I was busy last week and let the LCT Review slide until some friends reminded me about it on Superbowl Sunday. They took issue with the same article I had a problem with: Tony Larsen's taken on why the human species is incapable of affecting the environment. I forced myself not to read this week's edition until finishing a comment on last week, so here we go....
In “An Environmental Blind Spot in Human Perception” Staff writer Tony Larsen takes issue with the news about human influence on the global environment. The main thrust of Larsen’s argument is that humans are too insignificant a species to present any kind of an environmental threat. Humans are dwarfed by the huge scale of our planet and the vastness of the known universe. He writes:
Like our earth’s relationship to its sun in both size and distance, we are only a miniscule part of a massive ecosystem, which is, in reality, globally impervious to our influence. We hardly come up on nature’s radar.
This would be a true statement except for a couple of things. It ignores data from biology on species extinctions; it ignores data from ecology on habitat loss; it ignores data from climatology on global warming; it ignores data from fisheries on the loss of major economic fish stocks; it ignores data from conservation biology on poaching and over-hunting; it ignores zoological data on the rising number of threatened and endangered species worldwide; it ignores oceanic data on levels of toxic waste accumulating in the earth’s oceans; it ignores health, potable water and food shortage data from developing countries who are clearly outstripping their resources through overpopulation; it ignores the increasing threat of humans releasing chemical, nuclear or biological weapons; it ignores substantially more…

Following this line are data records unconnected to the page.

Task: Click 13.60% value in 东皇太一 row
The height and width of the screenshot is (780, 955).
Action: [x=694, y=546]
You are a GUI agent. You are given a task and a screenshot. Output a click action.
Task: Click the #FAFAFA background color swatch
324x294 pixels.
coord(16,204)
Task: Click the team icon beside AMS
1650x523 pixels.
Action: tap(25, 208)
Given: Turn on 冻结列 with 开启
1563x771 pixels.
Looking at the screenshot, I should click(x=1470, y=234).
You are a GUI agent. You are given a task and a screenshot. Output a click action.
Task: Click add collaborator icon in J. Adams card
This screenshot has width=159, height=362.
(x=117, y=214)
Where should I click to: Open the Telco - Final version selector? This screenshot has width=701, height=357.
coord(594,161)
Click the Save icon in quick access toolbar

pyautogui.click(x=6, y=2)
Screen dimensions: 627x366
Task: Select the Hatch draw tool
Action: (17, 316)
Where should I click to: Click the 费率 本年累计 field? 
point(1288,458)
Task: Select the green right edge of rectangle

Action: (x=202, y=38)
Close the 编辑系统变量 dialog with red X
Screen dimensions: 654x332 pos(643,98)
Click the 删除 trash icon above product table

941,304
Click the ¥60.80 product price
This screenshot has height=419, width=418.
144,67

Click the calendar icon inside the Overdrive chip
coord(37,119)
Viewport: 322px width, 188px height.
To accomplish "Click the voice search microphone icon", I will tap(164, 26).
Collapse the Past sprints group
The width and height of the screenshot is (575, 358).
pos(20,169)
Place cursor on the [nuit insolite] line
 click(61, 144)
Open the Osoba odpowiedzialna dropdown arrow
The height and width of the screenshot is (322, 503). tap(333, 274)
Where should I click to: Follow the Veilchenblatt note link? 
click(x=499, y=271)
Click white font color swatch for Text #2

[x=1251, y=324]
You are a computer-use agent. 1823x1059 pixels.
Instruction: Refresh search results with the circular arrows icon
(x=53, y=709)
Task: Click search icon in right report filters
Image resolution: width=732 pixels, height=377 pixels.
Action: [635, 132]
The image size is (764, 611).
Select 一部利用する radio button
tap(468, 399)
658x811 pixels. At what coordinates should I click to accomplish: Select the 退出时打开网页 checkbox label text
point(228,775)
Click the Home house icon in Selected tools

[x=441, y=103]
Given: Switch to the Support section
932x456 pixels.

Finally, it ignores data from history, archaeology, and paleoenvironmental research, which demonstrates humans’ unfailing and increasing ability to modify the environment around them, often to the detriment of their own existence. The historical and archaeological records are strewn with the debris of cultures that collapsed from their accumulated effects to the environment.
For Larsen, data do not seem to matter. It’s all just about perception:
The way we see environmental issues in today’s charged political climate is due to a classic blind spot in human perception, causing us to commit egregious and costly errors. If we do not soon improve our vision with the corrected lenses of reason, logic and common sense, our present course could be disastrous to future generations.
In making this argument, Larsen himself appears to fall victim to another “perceptual blind spot” that is also endemic to humans: that of allowing our capacity for self-reflection to delude us into believing that humans are somehow special and created apart from the rest of the universe. Such mythology is reinforced in countless religious texts and ceremonies, but is it not an illusion of our own making? After all, it has been wisely stated that man made god in his own image, and not the other way around.
I do not know Larsen’s personal religious convictions (although the fact that he works as staff for the Lassen County Times would lead me to a particular conclusion). Regardless, his argument further appears to follow the spirit, if not the substance, of a biblical literalist worldview which claims that such “natural” phenomena such as life origins, species evolution, geologic processes, and of course, environmental change follow the will of a divine intelligence and are by definition beyond the influence of humans. While not specifically the “The-Rapture-Is-Coming-So-There-Is-Nothing-We-Can-Do-Anyway” argument, I suspect Larsen’s thesis hides more than his written word admits. If so, then Larsen’s basis for claiming human insignificance lacks the historic and scientific validation necessary to view the world through the “…corrected lenses of reason, logic and common sense” as he suggests we humans should do. If his view is not tainted with religious conviction, then it is just an ignorant statement about the nature of science and our real understanding of the universe that we humbly occupy.
Larsen’s view also misses the point. I would agree that at least on a certain level and in the larger scheme of things, humans lack the capacity to seriously impact the planet. But environmentalism has never really been about the fate of the planetary environment, although it is often discussed in those terms. It is ultimately about the fate of the human species. The planet, life, the universe…these are not dependent upon conditions here on the Earth’s surface. The human species is. Pollute the air and the water, set off a nuclear holocaust, kill most of the species on the planet, double the rate of atmospheric warming…the processes of cosmic and organic evolution will simply continue, replacing current life with something else. Humans have no ability to thwart natural selection…a process more powerful than the perceived capabilities of any Designer invented by human culture. Nature will simply yawn at our passing and fill the void with something new and perhaps less arrogant about the purpose behind its existence.
It further reminds me of a poem by Sarah Teasdale, the last verses I provide for you here:
And not one will know of the war, not one
Will care at last when it is done.
Not one would mind, neither bird nor tree
If mankind perished utterly;
And Spring herself, when she woke at dawn,
Would scarcely know that we were gone.